* _Directions for this task_
What lines in the records below contain the string "computer"? Copy every one.

* _Records provided_
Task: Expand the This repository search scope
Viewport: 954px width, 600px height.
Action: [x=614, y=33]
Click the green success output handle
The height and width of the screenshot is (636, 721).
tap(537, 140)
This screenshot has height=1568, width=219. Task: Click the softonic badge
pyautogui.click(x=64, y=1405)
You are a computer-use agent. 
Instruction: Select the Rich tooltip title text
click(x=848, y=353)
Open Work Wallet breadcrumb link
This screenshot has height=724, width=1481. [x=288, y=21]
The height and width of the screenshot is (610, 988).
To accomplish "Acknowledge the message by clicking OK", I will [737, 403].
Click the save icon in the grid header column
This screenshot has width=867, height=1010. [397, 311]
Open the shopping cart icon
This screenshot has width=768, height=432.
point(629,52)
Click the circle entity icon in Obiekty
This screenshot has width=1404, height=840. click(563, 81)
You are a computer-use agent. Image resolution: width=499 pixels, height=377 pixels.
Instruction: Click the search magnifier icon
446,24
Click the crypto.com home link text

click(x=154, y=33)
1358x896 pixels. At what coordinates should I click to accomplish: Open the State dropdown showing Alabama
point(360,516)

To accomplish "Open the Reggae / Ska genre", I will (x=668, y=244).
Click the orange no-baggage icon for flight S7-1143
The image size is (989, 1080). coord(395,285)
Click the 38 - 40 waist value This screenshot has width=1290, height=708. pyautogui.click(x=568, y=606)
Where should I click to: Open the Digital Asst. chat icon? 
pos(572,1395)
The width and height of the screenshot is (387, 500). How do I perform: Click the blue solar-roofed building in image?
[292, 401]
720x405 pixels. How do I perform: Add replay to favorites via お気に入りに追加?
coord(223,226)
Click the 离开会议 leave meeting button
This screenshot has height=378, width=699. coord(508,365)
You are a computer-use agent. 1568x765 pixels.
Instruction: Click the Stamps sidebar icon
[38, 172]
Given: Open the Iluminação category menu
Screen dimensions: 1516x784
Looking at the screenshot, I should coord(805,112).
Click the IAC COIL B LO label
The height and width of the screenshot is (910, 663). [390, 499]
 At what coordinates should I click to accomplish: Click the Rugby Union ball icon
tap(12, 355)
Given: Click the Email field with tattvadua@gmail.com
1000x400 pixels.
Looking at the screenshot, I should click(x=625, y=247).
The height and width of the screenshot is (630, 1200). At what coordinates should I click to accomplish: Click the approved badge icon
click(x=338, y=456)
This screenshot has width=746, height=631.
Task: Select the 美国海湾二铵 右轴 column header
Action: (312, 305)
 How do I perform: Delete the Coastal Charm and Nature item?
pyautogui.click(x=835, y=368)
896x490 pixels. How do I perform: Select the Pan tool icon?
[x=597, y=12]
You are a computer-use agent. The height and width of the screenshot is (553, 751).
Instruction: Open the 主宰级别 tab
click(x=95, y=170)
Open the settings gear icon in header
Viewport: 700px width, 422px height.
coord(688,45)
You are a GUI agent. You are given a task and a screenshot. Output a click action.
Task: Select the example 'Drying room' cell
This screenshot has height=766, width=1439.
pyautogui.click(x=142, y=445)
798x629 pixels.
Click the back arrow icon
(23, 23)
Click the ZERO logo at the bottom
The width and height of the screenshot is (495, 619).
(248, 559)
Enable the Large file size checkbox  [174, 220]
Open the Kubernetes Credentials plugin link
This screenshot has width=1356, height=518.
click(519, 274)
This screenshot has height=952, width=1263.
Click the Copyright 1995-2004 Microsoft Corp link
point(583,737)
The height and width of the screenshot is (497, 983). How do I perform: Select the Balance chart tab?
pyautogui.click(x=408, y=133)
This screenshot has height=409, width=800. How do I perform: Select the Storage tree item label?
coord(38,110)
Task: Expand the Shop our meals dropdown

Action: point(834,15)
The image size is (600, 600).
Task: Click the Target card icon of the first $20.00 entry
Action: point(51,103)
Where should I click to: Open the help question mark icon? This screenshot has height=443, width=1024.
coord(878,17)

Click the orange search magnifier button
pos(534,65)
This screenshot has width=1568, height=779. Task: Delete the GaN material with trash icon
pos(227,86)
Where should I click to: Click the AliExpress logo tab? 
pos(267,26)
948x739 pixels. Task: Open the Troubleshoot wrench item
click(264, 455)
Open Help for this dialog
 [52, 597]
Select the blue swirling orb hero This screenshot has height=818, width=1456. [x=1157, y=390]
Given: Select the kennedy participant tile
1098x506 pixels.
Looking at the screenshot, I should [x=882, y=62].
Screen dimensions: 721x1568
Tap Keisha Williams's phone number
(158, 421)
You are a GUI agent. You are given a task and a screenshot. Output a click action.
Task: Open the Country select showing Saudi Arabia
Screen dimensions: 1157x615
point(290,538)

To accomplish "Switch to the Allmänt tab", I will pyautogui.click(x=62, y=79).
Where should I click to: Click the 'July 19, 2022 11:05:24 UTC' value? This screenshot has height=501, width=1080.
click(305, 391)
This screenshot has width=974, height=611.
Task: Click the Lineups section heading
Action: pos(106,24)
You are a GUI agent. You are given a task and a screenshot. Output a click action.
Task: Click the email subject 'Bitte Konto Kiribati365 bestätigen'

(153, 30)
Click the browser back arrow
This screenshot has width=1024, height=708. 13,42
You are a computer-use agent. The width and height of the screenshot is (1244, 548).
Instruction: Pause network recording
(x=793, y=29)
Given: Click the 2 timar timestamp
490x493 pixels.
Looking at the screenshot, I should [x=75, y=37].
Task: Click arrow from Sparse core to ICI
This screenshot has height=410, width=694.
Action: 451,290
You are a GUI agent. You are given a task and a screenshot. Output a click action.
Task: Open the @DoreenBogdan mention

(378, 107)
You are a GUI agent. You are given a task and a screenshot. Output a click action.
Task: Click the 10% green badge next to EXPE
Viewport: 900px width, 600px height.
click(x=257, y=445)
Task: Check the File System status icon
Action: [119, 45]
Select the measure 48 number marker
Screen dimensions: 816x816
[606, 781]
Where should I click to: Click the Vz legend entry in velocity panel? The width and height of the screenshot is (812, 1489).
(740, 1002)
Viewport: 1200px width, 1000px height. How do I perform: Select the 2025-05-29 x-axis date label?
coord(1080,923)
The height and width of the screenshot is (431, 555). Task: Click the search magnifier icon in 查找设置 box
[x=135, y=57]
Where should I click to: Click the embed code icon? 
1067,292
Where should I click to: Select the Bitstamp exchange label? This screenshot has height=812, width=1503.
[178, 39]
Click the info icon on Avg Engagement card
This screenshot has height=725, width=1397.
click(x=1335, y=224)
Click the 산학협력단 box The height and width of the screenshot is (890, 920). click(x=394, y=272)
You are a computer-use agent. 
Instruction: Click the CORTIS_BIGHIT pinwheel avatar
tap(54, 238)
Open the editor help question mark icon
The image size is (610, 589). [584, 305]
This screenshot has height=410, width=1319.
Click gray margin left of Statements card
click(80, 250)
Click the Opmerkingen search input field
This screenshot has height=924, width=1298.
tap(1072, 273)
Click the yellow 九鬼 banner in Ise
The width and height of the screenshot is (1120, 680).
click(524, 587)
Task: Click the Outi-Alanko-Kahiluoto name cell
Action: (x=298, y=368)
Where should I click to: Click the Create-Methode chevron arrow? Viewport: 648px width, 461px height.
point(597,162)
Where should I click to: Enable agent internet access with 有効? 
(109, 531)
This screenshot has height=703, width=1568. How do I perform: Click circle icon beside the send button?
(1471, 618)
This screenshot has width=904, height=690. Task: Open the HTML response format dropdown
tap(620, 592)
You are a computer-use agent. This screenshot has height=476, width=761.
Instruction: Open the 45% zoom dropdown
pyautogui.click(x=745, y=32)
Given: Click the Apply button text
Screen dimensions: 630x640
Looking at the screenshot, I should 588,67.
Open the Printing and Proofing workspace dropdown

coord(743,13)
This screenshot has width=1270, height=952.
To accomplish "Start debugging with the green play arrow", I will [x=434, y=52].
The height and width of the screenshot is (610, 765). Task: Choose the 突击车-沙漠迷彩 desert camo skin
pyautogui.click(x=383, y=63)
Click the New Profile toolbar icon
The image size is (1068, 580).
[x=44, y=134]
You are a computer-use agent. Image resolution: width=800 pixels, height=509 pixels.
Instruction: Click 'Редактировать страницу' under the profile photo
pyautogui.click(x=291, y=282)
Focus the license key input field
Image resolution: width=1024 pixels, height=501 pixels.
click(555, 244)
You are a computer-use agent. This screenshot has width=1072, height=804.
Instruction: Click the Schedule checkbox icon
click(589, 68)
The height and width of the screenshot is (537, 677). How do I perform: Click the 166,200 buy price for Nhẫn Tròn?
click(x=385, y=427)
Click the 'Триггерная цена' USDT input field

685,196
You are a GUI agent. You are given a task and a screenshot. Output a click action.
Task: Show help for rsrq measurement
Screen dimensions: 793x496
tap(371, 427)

* _Written answer_
You are a computer-use agent. 
You are a computer-use agent. Image resolution: width=499 pixels, height=377 pixels.
You are a computer-use agent. 1568x765 pixels.
You are a computer-use agent. The height and width of the screenshot is (553, 751).
You are a computer-use agent. The width and height of the screenshot is (1244, 548).
You are a computer-use agent. 
You are a computer-use agent. This screenshot has height=476, width=761.
You are a computer-use agent. Image resolution: width=800 pixels, height=509 pixels.
You are a computer-use agent. This screenshot has width=1072, height=804.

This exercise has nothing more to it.